*TASK STATEMENT*:
Copy the data below verbatim, leaving no line out.
▬▬▬▬▬▬
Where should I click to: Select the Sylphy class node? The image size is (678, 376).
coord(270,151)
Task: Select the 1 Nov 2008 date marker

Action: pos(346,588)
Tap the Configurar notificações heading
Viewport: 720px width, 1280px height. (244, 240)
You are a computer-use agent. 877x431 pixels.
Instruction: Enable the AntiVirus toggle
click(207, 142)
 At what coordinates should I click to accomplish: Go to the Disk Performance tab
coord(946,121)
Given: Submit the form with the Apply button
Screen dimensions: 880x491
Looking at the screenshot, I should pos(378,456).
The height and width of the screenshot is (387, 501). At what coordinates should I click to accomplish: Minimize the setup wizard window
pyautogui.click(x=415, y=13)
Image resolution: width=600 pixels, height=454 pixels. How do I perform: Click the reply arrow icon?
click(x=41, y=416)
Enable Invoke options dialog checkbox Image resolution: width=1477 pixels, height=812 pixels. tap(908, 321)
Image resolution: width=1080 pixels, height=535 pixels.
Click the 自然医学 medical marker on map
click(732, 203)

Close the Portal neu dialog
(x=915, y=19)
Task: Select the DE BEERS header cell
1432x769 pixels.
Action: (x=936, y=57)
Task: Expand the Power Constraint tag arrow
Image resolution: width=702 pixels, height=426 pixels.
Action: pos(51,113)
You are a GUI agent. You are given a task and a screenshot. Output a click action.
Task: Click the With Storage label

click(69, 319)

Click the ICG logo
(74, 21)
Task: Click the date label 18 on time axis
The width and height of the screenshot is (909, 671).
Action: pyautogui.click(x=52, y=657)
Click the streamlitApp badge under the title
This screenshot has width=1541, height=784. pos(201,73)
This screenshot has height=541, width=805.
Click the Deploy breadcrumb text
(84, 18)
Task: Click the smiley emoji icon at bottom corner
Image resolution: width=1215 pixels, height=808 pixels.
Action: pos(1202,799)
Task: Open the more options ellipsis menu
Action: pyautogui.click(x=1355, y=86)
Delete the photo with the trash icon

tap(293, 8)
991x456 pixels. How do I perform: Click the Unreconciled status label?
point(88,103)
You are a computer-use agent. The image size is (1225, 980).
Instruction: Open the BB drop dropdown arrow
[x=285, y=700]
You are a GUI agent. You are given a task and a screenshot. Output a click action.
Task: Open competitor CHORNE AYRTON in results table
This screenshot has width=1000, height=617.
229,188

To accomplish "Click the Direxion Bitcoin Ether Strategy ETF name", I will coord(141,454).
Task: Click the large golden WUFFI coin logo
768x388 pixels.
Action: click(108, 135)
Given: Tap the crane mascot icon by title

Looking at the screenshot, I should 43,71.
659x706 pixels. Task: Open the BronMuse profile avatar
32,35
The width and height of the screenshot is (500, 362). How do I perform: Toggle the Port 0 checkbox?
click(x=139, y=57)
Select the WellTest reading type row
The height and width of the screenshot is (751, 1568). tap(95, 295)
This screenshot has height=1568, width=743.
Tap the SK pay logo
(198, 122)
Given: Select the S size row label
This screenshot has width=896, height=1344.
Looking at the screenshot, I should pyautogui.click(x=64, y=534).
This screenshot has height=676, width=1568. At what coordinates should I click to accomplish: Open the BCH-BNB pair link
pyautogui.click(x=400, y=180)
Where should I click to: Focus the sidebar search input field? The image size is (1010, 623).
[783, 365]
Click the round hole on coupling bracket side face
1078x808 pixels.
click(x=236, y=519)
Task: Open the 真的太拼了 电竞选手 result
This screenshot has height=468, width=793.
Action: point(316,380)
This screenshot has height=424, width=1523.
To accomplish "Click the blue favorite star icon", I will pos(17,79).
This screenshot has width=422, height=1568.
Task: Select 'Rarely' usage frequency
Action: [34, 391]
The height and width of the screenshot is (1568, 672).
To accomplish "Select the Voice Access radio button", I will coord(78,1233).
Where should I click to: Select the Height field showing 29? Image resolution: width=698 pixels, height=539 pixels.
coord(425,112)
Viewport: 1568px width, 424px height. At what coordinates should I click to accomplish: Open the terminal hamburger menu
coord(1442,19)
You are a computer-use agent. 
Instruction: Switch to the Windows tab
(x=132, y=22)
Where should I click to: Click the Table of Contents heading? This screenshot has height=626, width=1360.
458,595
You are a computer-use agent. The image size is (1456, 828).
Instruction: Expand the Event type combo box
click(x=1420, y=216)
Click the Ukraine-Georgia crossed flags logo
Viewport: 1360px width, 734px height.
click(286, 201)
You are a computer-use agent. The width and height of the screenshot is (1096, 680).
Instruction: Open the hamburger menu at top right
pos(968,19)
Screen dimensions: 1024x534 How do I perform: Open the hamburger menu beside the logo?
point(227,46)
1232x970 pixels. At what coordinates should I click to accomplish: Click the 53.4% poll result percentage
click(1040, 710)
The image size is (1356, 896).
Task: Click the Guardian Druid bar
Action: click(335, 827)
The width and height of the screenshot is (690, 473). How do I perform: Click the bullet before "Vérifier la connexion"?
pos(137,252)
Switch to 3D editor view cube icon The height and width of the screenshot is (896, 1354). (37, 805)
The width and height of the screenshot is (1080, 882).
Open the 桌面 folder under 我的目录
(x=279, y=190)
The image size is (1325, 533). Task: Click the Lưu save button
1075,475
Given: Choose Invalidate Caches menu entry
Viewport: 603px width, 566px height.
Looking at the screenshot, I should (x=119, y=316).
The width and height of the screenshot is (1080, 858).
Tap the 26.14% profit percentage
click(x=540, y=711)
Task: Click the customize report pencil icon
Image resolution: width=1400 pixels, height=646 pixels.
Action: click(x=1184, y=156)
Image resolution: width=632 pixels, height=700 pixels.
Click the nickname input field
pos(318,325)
▬▬▬▬▬▬
*REPLY TO THE EXERCISE*:
Where should I click to: Select the Sylphy class node? The image size is (678, 376).
coord(270,151)
Task: Select the 1 Nov 2008 date marker

Action: pos(346,588)
Tap the Configurar notificações heading
Viewport: 720px width, 1280px height. (244, 240)
You are a computer-use agent. 877x431 pixels.
Instruction: Enable the AntiVirus toggle
click(207, 142)
 At what coordinates should I click to accomplish: Go to the Disk Performance tab
coord(946,121)
Given: Submit the form with the Apply button
Screen dimensions: 880x491
Looking at the screenshot, I should pos(378,456).
The height and width of the screenshot is (387, 501). At what coordinates should I click to accomplish: Minimize the setup wizard window
pyautogui.click(x=415, y=13)
Image resolution: width=600 pixels, height=454 pixels. How do I perform: Click the reply arrow icon?
click(x=41, y=416)
Enable Invoke options dialog checkbox Image resolution: width=1477 pixels, height=812 pixels. tap(908, 321)
Image resolution: width=1080 pixels, height=535 pixels.
Click the 自然医学 medical marker on map
click(732, 203)

Close the Portal neu dialog
(x=915, y=19)
Task: Select the DE BEERS header cell
1432x769 pixels.
Action: (x=936, y=57)
Task: Expand the Power Constraint tag arrow
Image resolution: width=702 pixels, height=426 pixels.
Action: pos(51,113)
You are a GUI agent. You are given a task and a screenshot. Output a click action.
Task: Click the With Storage label

click(69, 319)

Click the ICG logo
(74, 21)
Task: Click the date label 18 on time axis
The width and height of the screenshot is (909, 671).
Action: pyautogui.click(x=52, y=657)
Click the streamlitApp badge under the title
This screenshot has width=1541, height=784. pos(201,73)
This screenshot has height=541, width=805.
Click the Deploy breadcrumb text
(84, 18)
Task: Click the smiley emoji icon at bottom corner
Image resolution: width=1215 pixels, height=808 pixels.
Action: pos(1202,799)
Task: Open the more options ellipsis menu
Action: pyautogui.click(x=1355, y=86)
Delete the photo with the trash icon

tap(293, 8)
991x456 pixels. How do I perform: Click the Unreconciled status label?
point(88,103)
You are a computer-use agent. The image size is (1225, 980).
Instruction: Open the BB drop dropdown arrow
[x=285, y=700]
You are a GUI agent. You are given a task and a screenshot. Output a click action.
Task: Open competitor CHORNE AYRTON in results table
This screenshot has width=1000, height=617.
229,188

To accomplish "Click the Direxion Bitcoin Ether Strategy ETF name", I will coord(141,454).
Task: Click the large golden WUFFI coin logo
768x388 pixels.
Action: click(108, 135)
Given: Tap the crane mascot icon by title

Looking at the screenshot, I should 43,71.
659x706 pixels. Task: Open the BronMuse profile avatar
32,35
The width and height of the screenshot is (500, 362). How do I perform: Toggle the Port 0 checkbox?
click(x=139, y=57)
Select the WellTest reading type row
The height and width of the screenshot is (751, 1568). tap(95, 295)
This screenshot has height=1568, width=743.
Tap the SK pay logo
(198, 122)
Given: Select the S size row label
This screenshot has width=896, height=1344.
Looking at the screenshot, I should pyautogui.click(x=64, y=534).
This screenshot has height=676, width=1568. At what coordinates should I click to accomplish: Open the BCH-BNB pair link
pyautogui.click(x=400, y=180)
Where should I click to: Focus the sidebar search input field? The image size is (1010, 623).
[783, 365]
Click the round hole on coupling bracket side face
1078x808 pixels.
click(x=236, y=519)
Task: Open the 真的太拼了 电竞选手 result
This screenshot has height=468, width=793.
Action: point(316,380)
This screenshot has height=424, width=1523.
To accomplish "Click the blue favorite star icon", I will pos(17,79).
This screenshot has width=422, height=1568.
Task: Select 'Rarely' usage frequency
Action: [34, 391]
The height and width of the screenshot is (1568, 672).
To accomplish "Select the Voice Access radio button", I will coord(78,1233).
Where should I click to: Select the Height field showing 29? Image resolution: width=698 pixels, height=539 pixels.
coord(425,112)
Viewport: 1568px width, 424px height. At what coordinates should I click to accomplish: Open the terminal hamburger menu
coord(1442,19)
You are a computer-use agent. 
Instruction: Switch to the Windows tab
(x=132, y=22)
Where should I click to: Click the Table of Contents heading? This screenshot has height=626, width=1360.
458,595
You are a computer-use agent. The image size is (1456, 828).
Instruction: Expand the Event type combo box
click(x=1420, y=216)
Click the Ukraine-Georgia crossed flags logo
Viewport: 1360px width, 734px height.
click(286, 201)
You are a computer-use agent. The width and height of the screenshot is (1096, 680).
Instruction: Open the hamburger menu at top right
pos(968,19)
Screen dimensions: 1024x534 How do I perform: Open the hamburger menu beside the logo?
point(227,46)
1232x970 pixels. At what coordinates should I click to accomplish: Click the 53.4% poll result percentage
click(1040, 710)
The image size is (1356, 896).
Task: Click the Guardian Druid bar
Action: click(335, 827)
The width and height of the screenshot is (690, 473). How do I perform: Click the bullet before "Vérifier la connexion"?
pos(137,252)
Switch to 3D editor view cube icon The height and width of the screenshot is (896, 1354). (37, 805)
The width and height of the screenshot is (1080, 882).
Open the 桌面 folder under 我的目录
(x=279, y=190)
The image size is (1325, 533). Task: Click the Lưu save button
1075,475
Given: Choose Invalidate Caches menu entry
Viewport: 603px width, 566px height.
Looking at the screenshot, I should (x=119, y=316).
The width and height of the screenshot is (1080, 858).
Tap the 26.14% profit percentage
click(x=540, y=711)
Task: Click the customize report pencil icon
Image resolution: width=1400 pixels, height=646 pixels.
Action: click(x=1184, y=156)
Image resolution: width=632 pixels, height=700 pixels.
Click the nickname input field
pos(318,325)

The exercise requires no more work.